Written by 5:41 am Tech Views: 3

Reclaiming Connection: How Technology is Stealing Our Humanity and What We Can Do About It

Reclaiming Connection: How Technology is Stealing Our Humanity and What We Can Do About It

What Technology Takes From Us – And How to Take It Back

By Rebecca Solnit
The Guardian, 29 January 2026

In an age dominated by rapid technological advancements, particularly artificial intelligence, society is reckoning with what these innovations increasingly take from us: genuine human connection, meaningful engagement with the world, and the simple joy of doing things ourselves rather than outsourcing them to machines. While technology promises convenience and efficiency, according to Rebecca Solnit’s insightful essay in The Guardian, it often robs us of the experiences that imbue life with depth, richness, and belonging.

A Lost Art of Presence

Solnit draws on personal memories to illuminate what technology threatens to eclipse. She recalls summers spent wading into a blackberry-lined creek, picking fruit intimately connected with the rhythms of nature. The process was as valuable as the product: the feel of thorny canes, the changing colors of berries, the hum of bees, dragonflies dancing above the water, and the peace of quiet immersion in an unmediated natural space. This kind of engagement connects us deeply to our environment and ourselves — and it cannot be reduced to metrics or shortcuts.

This reflection brings forward what environmental activist Chip Ward termed “the tyranny of the quantifiable.” Modern culture—exacerbated by Silicon Valley’s doctrines—prioritizes maximizing outcomes (having) while minimizing effort and engagement (doing).
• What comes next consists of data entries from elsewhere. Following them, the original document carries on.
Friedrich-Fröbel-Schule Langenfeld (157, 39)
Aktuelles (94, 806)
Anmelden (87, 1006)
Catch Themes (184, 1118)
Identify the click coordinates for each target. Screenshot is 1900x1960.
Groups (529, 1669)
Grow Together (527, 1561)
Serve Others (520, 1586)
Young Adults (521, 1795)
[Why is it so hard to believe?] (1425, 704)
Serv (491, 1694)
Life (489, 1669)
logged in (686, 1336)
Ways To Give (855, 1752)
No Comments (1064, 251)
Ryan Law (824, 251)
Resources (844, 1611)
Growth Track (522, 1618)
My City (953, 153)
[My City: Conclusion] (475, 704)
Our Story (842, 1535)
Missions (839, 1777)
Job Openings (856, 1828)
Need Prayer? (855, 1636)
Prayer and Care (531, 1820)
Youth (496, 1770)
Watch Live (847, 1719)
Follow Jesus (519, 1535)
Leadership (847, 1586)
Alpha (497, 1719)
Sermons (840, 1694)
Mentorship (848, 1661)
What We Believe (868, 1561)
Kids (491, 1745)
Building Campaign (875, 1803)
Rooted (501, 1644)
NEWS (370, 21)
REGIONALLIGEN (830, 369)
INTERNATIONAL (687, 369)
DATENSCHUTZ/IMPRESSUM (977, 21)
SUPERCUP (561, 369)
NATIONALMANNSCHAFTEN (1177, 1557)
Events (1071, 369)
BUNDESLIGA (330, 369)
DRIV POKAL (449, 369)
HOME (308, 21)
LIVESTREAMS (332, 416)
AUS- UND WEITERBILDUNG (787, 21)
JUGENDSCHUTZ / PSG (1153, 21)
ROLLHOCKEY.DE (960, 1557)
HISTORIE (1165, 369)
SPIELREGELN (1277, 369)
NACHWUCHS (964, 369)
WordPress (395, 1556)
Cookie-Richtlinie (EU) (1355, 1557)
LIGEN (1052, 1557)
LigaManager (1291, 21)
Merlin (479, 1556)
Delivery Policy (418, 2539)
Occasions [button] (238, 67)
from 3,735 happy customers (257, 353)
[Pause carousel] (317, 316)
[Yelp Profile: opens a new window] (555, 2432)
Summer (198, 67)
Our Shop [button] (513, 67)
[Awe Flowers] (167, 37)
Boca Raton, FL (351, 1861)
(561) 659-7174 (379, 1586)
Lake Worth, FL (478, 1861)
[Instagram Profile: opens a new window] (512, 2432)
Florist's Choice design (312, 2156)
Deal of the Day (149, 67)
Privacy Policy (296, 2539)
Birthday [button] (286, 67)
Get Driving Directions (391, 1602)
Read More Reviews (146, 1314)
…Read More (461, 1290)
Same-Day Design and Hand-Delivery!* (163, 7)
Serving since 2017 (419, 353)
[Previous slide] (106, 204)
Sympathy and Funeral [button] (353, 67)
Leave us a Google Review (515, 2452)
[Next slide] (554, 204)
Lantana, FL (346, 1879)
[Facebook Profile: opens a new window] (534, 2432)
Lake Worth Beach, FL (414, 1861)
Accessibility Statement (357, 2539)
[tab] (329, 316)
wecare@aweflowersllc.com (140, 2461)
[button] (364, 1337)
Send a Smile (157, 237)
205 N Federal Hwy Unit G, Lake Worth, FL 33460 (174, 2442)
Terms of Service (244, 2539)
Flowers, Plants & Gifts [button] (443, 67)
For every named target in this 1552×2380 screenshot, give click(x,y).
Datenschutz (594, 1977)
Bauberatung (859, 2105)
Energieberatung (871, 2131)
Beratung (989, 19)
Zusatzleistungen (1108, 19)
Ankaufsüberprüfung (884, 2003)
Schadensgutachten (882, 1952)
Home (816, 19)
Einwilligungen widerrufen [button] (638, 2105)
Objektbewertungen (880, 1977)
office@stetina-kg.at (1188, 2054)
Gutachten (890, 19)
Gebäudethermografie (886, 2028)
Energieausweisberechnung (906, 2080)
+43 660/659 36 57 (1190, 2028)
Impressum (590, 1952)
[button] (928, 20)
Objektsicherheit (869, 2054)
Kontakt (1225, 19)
The true worth of activities, from gardening to social interaction, is found in their processes and inherent experiences, not merely their immediate, measurable results.

Silicon Valley’s Ideology of Efficiency and Its Cost

Technology companies have propelled a narrative centered on convenience, efficiency, productivity, and profit. Silicon Valley’s vision encourages minimizing physical presence in the world and maximizing time online and at work, a shift that alienates individuals and erodes public life. Places where social interactions once routinely occurred—local shops, markets, community spaces—are dwindling or becoming automated, curtailing spontaneous human contact that fosters social networks and democratic engagement.

Solnit highlights how this withdrawal has a compounding effect: as public spaces and communal habits diminish, individuals grow less comfortable or skilled in direct human interaction. For many, this translates not only into isolation but also a diminished resilience for navigating real-world social complexities. Disconnection fosters a palpable yearning for genuine contact but can also lead to social numbness or unrealistic expectations for interpersonal relationships.

The Mechanization of Everyday Interactions

The shift from face-to-face exchanges to digital interfaces becomes emblematic of this trend. Solnit shares observations from San Francisco, where ordering food increasingly means interacting with a touchscreen rather than a human server. Although marketed as quicker and more efficient, this system consumes more time for some—especially those unfamiliar with the technology—and sacrifices simple social exchanges that enrich daily life. Even service workers lose the social dimensions of their roles, becoming cogs in mechanized processes.

In bookstores—a refuge of human interaction—Solnit encounters a rare smile and a genuine conversation, moments now seen as exceptions in a tech-saturated culture. People, particularly younger generations immersed in technology, often avoid eye contact altogether, reflecting how deep-rooted this aversion to direct human presence has become.

Outsourcing Our Thinking and Feeling

More concerning is the growing reliance on AI tools that claim to replace not only physical effort but intellectual and emotional labor. Advertisements for AI products boast of standing “never thinking alone again,” overlooking the irreplaceable value of solitary reflection, creativity, and personal communication.

Psychologist Sherry Turkle warns that the screen culture undermines our capacity for solitude—an essential ingredient for empathy, thoughtfulness, and independent identity formation. The retreat into mediated interactions may satisfy superficial needs but risks eroding the very faculties that sustain meaningful relationships and self-awareness.

Reclaiming What Technology Takes

Solnit’s essay is not a call to abandon technology wholesale but a plea for conscious engagement. There is a way to “take back” what technology has seized: by valuing being alongside others in the world, by resisting the compulsion to reduce every action to its utility, and by nurturing the messy, unpredictable connections that foster belonging and resilience.

Whether it’s gardening, a walk in nature, speaking with a neighbor, or merely sitting quietly with one’s thoughts, these acts stand as antidotes to the alienation wrought by digital convenience. Reclaiming such experiences requires collective effort—recognizing the cost of “progress” and choosing presence, process, and connection over mere efficiency.


Rebecca Solnit’s reflections remind us that technology should serve human values, not supplant them. In an era when AI offers unprecedented capabilities, the greatest challenge may lie not in mastering machines but in mastering our relationship with them—and with each other. Only by consciously reclaiming spaces for embodied, unmediated experience can we safeguard the parts of ourselves that technology, if unexamined, threatens to dissolve.